Another Critique of Judgment

Aesthetic judgment is at least partially separate from the idea of taste.
Taste refers to the reception of a stimulus, the sensation it illicits, and its immediate bodily acceptance or rejection.  Taste has to do with biology, for the most part it is "natural," if by natural we mean immediately known, consciously pondered as briefly as possible, to the point that it seems that no thought is given to such a decision.
Aesthetics, or at least what aesthetics has become, is the contemplation of what kind of sensation should be the result of any such stimulus.  It has more to do with sociology and psychology, in that aesthetic decisions are made based not only on immediate sensation, but through a filtering of the perceived personal and social implications involved with (dis)liking something.

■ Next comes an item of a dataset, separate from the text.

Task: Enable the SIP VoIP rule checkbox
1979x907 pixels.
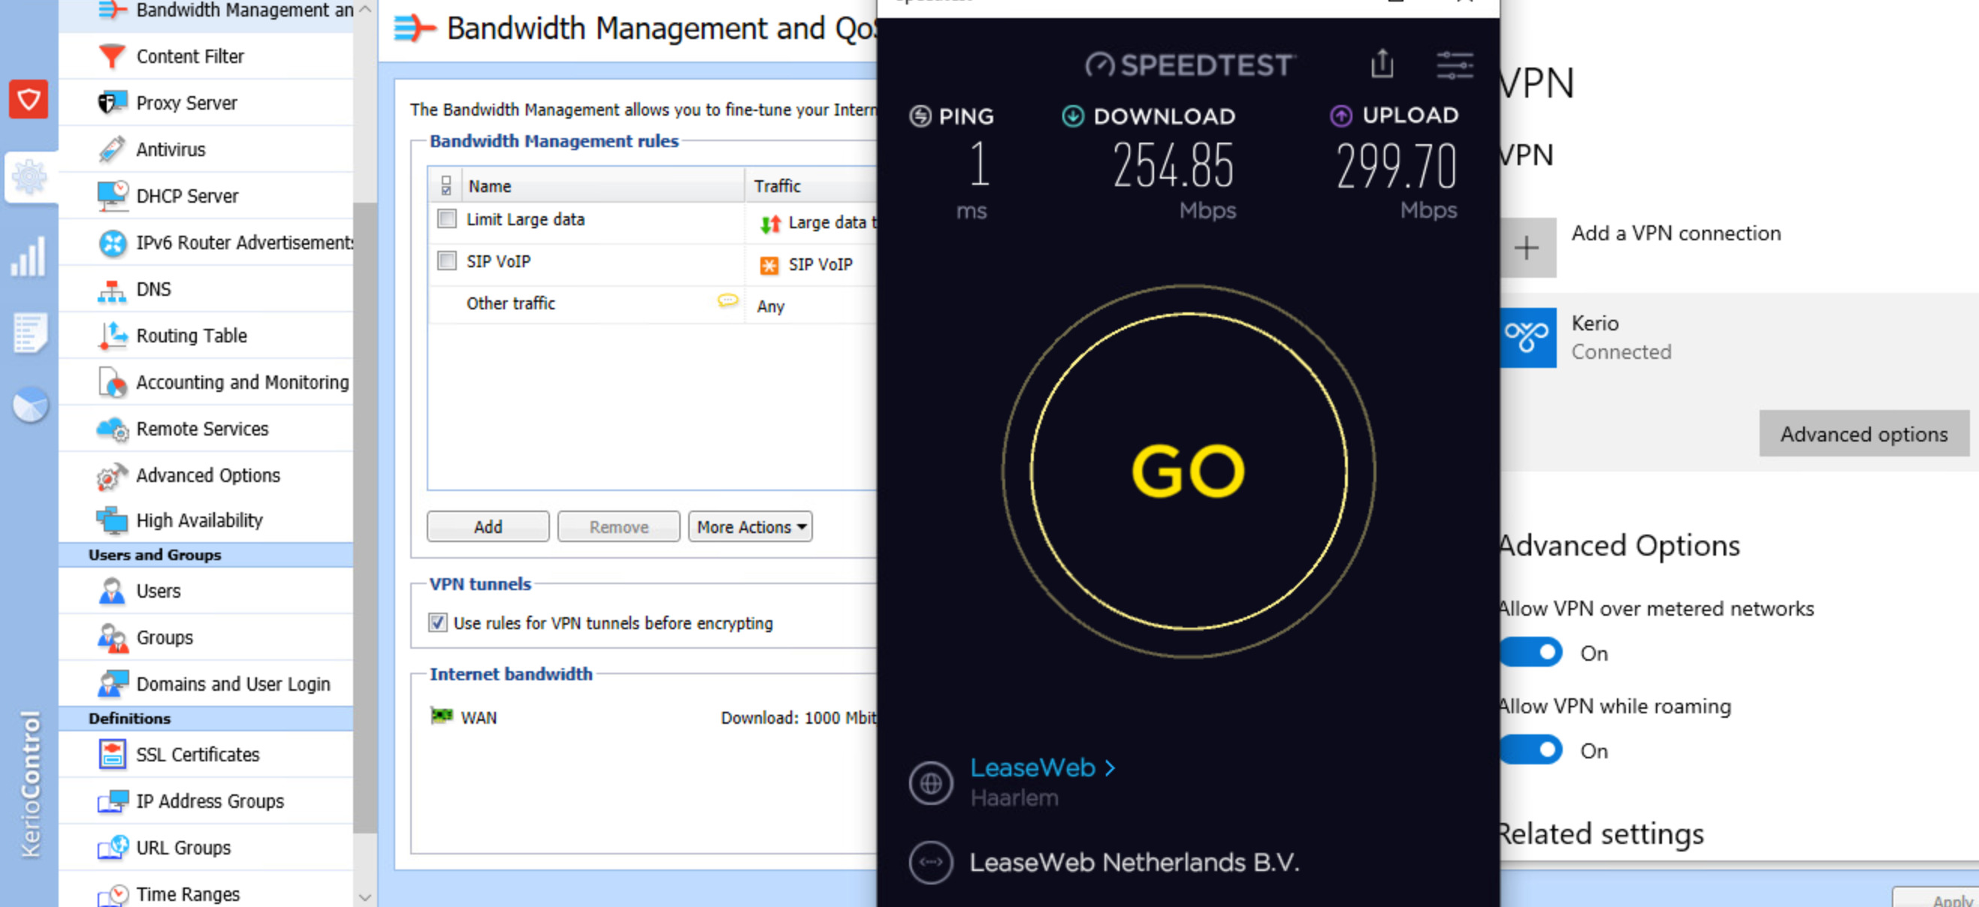Action: click(446, 261)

It may be that Aesthetics rests fully in the Symbolic order, while taste is more 'Real,' in a Lacanian sense.
There are times of conflation (a type of honesty, perhaps) when taste and aesthetics overlap. The easiest example to help explain this is food.  Essentially every young person likes the way sugar tastes, thus it is in good taste to have candies and confections.  At this time, taste and aesthetics coincide.  As people get older, the social and personal pressures of body image and health, and all the rules that come with it, may alter their aesthetic decisions of sweets, to the point where they no longer like them. Of course, this example can be made infinitely more complicated by slightly increasing the complexity of the situation.

Now the question remains, what is the nature of this alienation? Is there more truth in the aesthetic judgment or the taste judgment?  Is the most truth arrived at when taste and aesthetics overlap? (Is there any truth at all or just fleeting thoughts/feelings?)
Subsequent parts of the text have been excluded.